Task description: Rewrite the lines below as a numbered list, leaving out any blank lines.

Dataset rows:
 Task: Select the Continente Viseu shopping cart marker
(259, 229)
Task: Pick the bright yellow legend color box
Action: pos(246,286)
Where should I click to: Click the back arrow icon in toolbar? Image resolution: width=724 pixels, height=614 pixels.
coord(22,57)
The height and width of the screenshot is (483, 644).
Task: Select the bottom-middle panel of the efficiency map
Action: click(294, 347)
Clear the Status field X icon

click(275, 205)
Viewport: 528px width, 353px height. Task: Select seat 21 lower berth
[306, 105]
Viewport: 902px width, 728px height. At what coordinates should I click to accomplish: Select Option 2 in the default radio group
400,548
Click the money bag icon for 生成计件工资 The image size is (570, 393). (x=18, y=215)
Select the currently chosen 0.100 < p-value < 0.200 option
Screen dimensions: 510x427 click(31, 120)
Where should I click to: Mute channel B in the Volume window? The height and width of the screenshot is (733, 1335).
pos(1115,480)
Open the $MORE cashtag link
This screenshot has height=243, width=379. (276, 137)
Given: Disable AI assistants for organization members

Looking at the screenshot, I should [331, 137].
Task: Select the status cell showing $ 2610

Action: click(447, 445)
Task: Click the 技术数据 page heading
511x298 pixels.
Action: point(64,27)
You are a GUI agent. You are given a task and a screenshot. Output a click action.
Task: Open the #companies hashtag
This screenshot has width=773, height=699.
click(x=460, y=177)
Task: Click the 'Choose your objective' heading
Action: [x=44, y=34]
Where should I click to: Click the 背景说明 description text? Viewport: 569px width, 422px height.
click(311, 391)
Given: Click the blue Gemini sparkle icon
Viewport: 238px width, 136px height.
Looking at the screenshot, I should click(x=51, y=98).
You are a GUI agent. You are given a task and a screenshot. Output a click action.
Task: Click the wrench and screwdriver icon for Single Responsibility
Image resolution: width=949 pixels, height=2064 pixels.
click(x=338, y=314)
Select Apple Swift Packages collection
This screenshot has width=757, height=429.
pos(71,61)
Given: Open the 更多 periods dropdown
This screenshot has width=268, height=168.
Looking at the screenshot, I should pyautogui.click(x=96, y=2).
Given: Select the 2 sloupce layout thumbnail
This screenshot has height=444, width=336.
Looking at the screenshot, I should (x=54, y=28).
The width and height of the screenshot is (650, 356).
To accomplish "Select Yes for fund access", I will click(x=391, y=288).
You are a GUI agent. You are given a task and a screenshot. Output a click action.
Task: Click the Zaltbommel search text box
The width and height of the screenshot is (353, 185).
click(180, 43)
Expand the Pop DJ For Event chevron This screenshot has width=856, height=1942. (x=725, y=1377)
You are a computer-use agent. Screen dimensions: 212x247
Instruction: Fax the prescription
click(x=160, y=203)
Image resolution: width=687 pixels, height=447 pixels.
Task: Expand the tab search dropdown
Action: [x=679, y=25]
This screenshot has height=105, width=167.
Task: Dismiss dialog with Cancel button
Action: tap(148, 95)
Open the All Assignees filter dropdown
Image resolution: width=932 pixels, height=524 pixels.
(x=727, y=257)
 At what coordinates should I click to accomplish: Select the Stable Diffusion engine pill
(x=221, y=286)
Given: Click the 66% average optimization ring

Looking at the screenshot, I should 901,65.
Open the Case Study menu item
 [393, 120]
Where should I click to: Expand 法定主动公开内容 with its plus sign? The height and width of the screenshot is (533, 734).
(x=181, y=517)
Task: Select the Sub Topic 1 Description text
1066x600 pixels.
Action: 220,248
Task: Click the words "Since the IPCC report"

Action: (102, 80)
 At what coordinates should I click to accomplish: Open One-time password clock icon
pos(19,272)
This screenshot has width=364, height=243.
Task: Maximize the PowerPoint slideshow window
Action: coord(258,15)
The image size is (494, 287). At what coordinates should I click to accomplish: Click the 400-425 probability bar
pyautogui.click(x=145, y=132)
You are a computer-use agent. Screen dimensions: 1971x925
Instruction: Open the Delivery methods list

Expected output:
1.  Task: Select the Continente Viseu shopping cart marker
2. (259, 229)
3. Task: Pick the bright yellow legend color box
4. Action: pos(246,286)
5. Where should I click to: Click the back arrow icon in toolbar? Image resolution: width=724 pixels, height=614 pixels.
6. coord(22,57)
7. The height and width of the screenshot is (483, 644).
8. Task: Select the bottom-middle panel of the efficiency map
9. Action: click(294, 347)
10. Clear the Status field X icon
11. click(275, 205)
12. Viewport: 528px width, 353px height. Task: Select seat 21 lower berth
13. [306, 105]
14. Viewport: 902px width, 728px height. At what coordinates should I click to accomplish: Select Option 2 in the default radio group
15. 400,548
16. Click the money bag icon for 生成计件工资 The image size is (570, 393). (x=18, y=215)
17. Select the currently chosen 0.100 < p-value < 0.200 option
18. Screen dimensions: 510x427 click(31, 120)
19. Where should I click to: Mute channel B in the Volume window? The height and width of the screenshot is (733, 1335).
20. pos(1115,480)
21. Open the $MORE cashtag link
22. This screenshot has height=243, width=379. (276, 137)
23. Given: Disable AI assistants for organization members
24. Looking at the screenshot, I should [331, 137].
25. Task: Select the status cell showing $ 2610
26. Action: click(447, 445)
27. Task: Click the 技术数据 page heading
28. 511x298 pixels.
29. Action: point(64,27)
30. You are a GUI agent. You are given a task and a screenshot. Output a click action.
31. Task: Open the #companies hashtag
32. This screenshot has width=773, height=699.
33. click(x=460, y=177)
34. Task: Click the 'Choose your objective' heading
35. Action: [x=44, y=34]
36. Where should I click to: Click the 背景说明 description text? Viewport: 569px width, 422px height.
37. click(311, 391)
38. Given: Click the blue Gemini sparkle icon
39. Viewport: 238px width, 136px height.
40. Looking at the screenshot, I should click(x=51, y=98).
41. You are a GUI agent. You are given a task and a screenshot. Output a click action.
42. Task: Click the wrench and screwdriver icon for Single Responsibility
43. Image resolution: width=949 pixels, height=2064 pixels.
44. click(x=338, y=314)
45. Select Apple Swift Packages collection
46. This screenshot has width=757, height=429.
47. pos(71,61)
48. Given: Open the 更多 periods dropdown
49. This screenshot has width=268, height=168.
50. Looking at the screenshot, I should pyautogui.click(x=96, y=2).
51. Given: Select the 2 sloupce layout thumbnail
52. This screenshot has height=444, width=336.
53. Looking at the screenshot, I should (x=54, y=28).
54. The width and height of the screenshot is (650, 356).
55. To accomplish "Select Yes for fund access", I will click(x=391, y=288).
56. You are a GUI agent. You are given a task and a screenshot. Output a click action.
57. Task: Click the Zaltbommel search text box
58. The width and height of the screenshot is (353, 185).
59. click(180, 43)
60. Expand the Pop DJ For Event chevron This screenshot has width=856, height=1942. (x=725, y=1377)
61. You are a computer-use agent. Screen dimensions: 212x247
62. Instruction: Fax the prescription
63. click(x=160, y=203)
64. Image resolution: width=687 pixels, height=447 pixels.
65. Task: Expand the tab search dropdown
66. Action: [x=679, y=25]
67. This screenshot has height=105, width=167.
68. Task: Dismiss dialog with Cancel button
69. Action: tap(148, 95)
70. Open the All Assignees filter dropdown
71. Image resolution: width=932 pixels, height=524 pixels.
72. (x=727, y=257)
73.  At what coordinates should I click to accomplish: Select the Stable Diffusion engine pill
74. (x=221, y=286)
75. Given: Click the 66% average optimization ring
76. Looking at the screenshot, I should 901,65.
77. Open the Case Study menu item
78.  [393, 120]
79. Where should I click to: Expand 法定主动公开内容 with its plus sign? The height and width of the screenshot is (533, 734).
80. (x=181, y=517)
81. Task: Select the Sub Topic 1 Description text
82. 1066x600 pixels.
83. Action: 220,248
84. Task: Click the words "Since the IPCC report"
85. Action: (102, 80)
86.  At what coordinates should I click to accomplish: Open One-time password clock icon
87. pos(19,272)
88. This screenshot has width=364, height=243.
89. Task: Maximize the PowerPoint slideshow window
90. Action: coord(258,15)
91. The image size is (494, 287). At what coordinates should I click to accomplish: Click the 400-425 probability bar
92. pyautogui.click(x=145, y=132)
93. You are a computer-use agent. Screen dimensions: 1971x925
94. Instruction: Open the Delivery methods list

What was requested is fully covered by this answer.